PASSAGE SHOWN
Overview
Converts audio (mp3, wav, m4a, flac, ogg, webm, mp4) into text. Returns transcripts with per-segment timestamps, automatic language identification and optional SRT/VTT formats ready for subtitling.
Available models
Two flavours of Whisper large-v3 served by the same endpoint. They share the encoder; turbo trims the decoder from 32 to 4 layers (distillation). The choice is accuracy vs latency.
| Model | Decoder | When to use |
|---|---|---|
| `whisper-large-v3` | 32 layers (full) | Dictation, podcasts, medical/legal transcription, async batch where quality wins |
| `whisper-large-v3-turbo` | 4 layers (distilled) | Live captioning, voice agents, voicebots, any flow where latency matters |
Endpoint and model
POST `https://api.tesseraai.cloud/v1/audio/transcriptions` as `multipart/form-data`. Form field `model`: `whisper-large-v3` or `whisper-large-v3-turbo`.

WHAT THIS TASK INVOLVES
Please reproduce word for word the part of the audio transcription page above starting at "Available models" and ending at "accuracy vs latency.".

DATA UNDER STUDY
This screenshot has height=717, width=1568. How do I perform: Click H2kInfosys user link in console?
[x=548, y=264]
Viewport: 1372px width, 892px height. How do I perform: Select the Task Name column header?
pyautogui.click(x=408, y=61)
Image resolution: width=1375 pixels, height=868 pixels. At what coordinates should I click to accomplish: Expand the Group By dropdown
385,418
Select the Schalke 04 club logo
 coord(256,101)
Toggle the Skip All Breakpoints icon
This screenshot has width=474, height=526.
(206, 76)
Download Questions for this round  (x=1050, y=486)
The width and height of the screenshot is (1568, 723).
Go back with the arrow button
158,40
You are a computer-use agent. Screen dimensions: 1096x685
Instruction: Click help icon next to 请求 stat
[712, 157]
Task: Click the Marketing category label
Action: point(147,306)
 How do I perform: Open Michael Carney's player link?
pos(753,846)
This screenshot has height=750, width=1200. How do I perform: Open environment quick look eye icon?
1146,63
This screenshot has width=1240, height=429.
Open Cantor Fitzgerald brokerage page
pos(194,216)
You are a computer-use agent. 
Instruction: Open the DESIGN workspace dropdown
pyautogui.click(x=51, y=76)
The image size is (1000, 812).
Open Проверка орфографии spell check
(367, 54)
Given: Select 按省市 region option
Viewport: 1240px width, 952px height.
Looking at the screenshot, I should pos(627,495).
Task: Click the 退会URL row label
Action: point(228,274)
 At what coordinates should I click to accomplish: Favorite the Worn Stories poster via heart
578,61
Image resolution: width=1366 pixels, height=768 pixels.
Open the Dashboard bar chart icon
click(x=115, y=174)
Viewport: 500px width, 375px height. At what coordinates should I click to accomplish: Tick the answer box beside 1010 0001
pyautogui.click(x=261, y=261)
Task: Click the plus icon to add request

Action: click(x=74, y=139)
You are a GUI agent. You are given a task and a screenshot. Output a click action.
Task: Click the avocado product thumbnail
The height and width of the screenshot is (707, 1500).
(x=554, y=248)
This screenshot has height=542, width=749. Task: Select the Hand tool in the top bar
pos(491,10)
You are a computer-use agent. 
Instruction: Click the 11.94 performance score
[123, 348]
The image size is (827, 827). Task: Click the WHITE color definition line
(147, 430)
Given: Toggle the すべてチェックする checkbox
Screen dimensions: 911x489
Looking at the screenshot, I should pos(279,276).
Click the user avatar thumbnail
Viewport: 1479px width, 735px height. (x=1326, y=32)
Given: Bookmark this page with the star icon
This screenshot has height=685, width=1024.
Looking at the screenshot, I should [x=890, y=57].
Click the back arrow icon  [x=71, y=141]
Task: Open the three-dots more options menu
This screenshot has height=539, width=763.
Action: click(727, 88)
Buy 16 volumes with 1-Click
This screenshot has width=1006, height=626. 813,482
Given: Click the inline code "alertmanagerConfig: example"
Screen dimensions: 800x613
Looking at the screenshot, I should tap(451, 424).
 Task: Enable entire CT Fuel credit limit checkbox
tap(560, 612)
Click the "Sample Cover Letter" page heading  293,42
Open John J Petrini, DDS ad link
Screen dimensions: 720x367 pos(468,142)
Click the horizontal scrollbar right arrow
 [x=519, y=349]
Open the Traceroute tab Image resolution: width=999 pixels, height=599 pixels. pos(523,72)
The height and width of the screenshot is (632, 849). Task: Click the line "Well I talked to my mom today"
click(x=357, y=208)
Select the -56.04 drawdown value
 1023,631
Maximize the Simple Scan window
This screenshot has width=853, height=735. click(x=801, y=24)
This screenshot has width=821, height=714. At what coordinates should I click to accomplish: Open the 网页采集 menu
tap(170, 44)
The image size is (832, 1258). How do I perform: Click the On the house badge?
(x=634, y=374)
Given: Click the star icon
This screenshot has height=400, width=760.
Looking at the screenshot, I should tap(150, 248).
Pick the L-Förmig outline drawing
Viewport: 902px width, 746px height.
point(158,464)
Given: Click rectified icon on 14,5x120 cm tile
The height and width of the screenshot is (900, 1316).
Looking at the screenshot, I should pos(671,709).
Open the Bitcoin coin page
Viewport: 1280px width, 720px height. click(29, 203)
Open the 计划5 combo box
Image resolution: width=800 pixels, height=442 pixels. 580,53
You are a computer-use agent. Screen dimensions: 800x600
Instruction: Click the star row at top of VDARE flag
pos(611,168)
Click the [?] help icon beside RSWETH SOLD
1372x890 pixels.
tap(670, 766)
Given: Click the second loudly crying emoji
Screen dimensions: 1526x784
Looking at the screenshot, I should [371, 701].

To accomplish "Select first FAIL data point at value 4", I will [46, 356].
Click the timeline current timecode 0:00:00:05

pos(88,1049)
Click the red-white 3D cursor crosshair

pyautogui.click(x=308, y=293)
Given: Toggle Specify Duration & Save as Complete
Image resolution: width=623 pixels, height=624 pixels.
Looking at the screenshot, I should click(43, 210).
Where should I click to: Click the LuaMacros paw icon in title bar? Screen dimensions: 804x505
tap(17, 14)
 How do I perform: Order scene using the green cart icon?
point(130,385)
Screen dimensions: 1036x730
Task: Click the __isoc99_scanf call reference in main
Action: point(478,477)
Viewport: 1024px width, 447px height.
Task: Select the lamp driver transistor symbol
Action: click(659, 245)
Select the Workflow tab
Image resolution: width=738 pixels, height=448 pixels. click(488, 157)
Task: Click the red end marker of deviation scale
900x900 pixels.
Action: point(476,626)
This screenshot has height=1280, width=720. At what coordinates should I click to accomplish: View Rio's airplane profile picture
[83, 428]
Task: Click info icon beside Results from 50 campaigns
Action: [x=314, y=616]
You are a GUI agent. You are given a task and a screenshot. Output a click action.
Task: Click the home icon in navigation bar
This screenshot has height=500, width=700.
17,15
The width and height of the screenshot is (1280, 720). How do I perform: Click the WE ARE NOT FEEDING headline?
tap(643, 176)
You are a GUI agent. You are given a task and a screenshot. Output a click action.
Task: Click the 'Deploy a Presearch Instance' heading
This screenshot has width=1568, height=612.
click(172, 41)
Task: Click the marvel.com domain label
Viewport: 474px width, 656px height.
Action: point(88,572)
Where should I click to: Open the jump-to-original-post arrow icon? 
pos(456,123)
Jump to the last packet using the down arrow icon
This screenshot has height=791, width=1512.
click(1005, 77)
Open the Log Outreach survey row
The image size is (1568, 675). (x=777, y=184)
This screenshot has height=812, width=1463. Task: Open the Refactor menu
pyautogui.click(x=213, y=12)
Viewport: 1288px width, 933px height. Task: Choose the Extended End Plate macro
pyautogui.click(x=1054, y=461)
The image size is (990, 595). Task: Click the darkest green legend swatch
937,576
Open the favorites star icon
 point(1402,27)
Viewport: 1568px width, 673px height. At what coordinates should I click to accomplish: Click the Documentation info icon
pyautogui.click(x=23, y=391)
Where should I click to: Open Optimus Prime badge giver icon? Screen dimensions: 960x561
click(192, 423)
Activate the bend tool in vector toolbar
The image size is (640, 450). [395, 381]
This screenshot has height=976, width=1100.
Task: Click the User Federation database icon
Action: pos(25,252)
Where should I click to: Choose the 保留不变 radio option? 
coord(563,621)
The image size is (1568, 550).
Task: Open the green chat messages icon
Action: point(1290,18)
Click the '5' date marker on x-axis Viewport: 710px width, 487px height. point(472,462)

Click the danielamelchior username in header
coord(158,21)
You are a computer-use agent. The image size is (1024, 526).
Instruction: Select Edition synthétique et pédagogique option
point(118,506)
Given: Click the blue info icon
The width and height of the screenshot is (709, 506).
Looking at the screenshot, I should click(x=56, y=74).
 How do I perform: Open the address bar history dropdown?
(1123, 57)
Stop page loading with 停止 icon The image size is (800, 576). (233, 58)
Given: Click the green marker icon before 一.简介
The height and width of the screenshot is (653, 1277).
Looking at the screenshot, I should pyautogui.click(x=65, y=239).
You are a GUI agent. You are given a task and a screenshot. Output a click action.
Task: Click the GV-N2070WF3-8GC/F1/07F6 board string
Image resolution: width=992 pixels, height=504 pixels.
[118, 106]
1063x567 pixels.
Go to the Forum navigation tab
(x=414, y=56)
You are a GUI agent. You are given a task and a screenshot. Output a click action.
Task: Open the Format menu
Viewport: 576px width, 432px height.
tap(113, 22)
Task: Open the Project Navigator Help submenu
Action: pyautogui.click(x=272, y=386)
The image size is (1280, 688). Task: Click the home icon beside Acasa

EXERCISE ANSWER
Available models
Two flavours of Whisper large-v3 served by the same endpoint. They share the encoder; turbo trims the decoder from 32 to 4 layers (distillation). The choice is accuracy vs latency.